Nel tempo sono stati adottati codici etici, regole amministrative e penali. Hanno avuto l’effetto di mostrare con più evidenza quanto il fenomeno sia radicato e ramificato, ma non ne hanno attenuato la portata. Segno che le misure repressive, così come oggi sono congegnate, sono insufficienti o inefficaci. Il Codice degli appalti, per esempio, sembra fatto apposta per penalizzare gli imprenditori onesti che devono fare gli slalom fra vincoli d’ogni specie. I disonesti riescono ancora a vincere gare grazie a «bandi sartoriali», cioè fatti a misura delle loro caratteristiche. E così possono maneggiare denaro pubblico e organizzare una rete di scambi criminali sempre più alla luce del sole. C’è anche una sfrontatezza, se non un’ostentazione. Un’offesa ulteriore alla dignità di chi è costretto ad assistere a questi scempi.

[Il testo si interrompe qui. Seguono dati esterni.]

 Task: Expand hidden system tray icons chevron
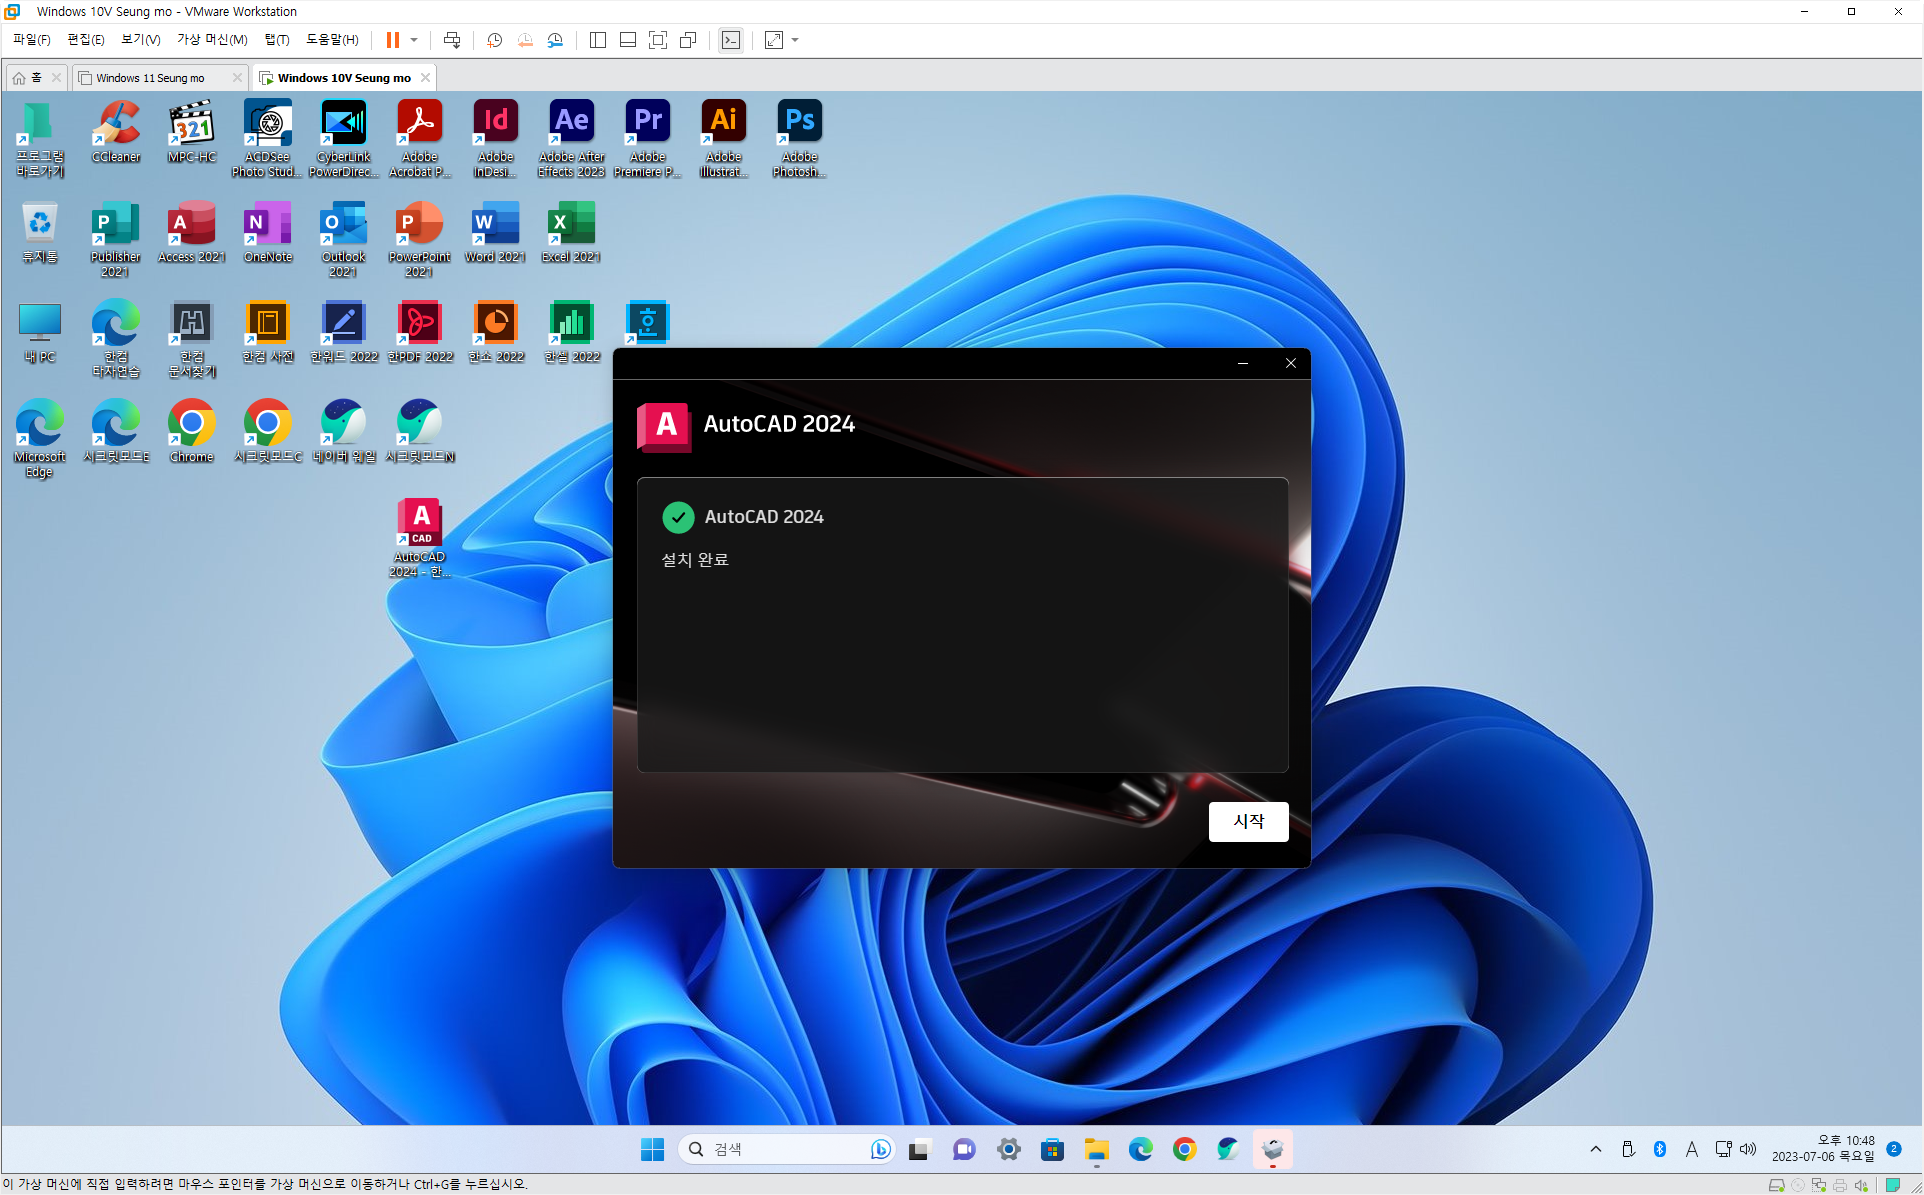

Per essere efficaci le misure repressive devono essere innanzitutto tempestive. Fino a che il nostro sistema giudiziario emetterà condanne dieci o venti anni dopo i fatti, la corruzione - come molti altri reati - continuerà a dilagare. E qui torna in ballo la denuncia di Cantone: è il legislatore che deve trovare la soluzione, che deve predisporre gli strumenti più efficaci. Ma il legislatore è un politico, sempre più affamato di consensi e - dopo il taglio dei parlamentari - ancora più pronto a scendere a patti per mantenere una poltrona a Roma. Ci sarà il coraggio di varare misure davvero efficaci per fermare questo tumore della nostra economia e della nostra morale pubblica? Difficile rispondere. Di certo l’onestà non è più percepita come un valore o una virtù. In Capitanata come in Basilicata, a Milano come a Roma. Città che vai, corruzione che trovi.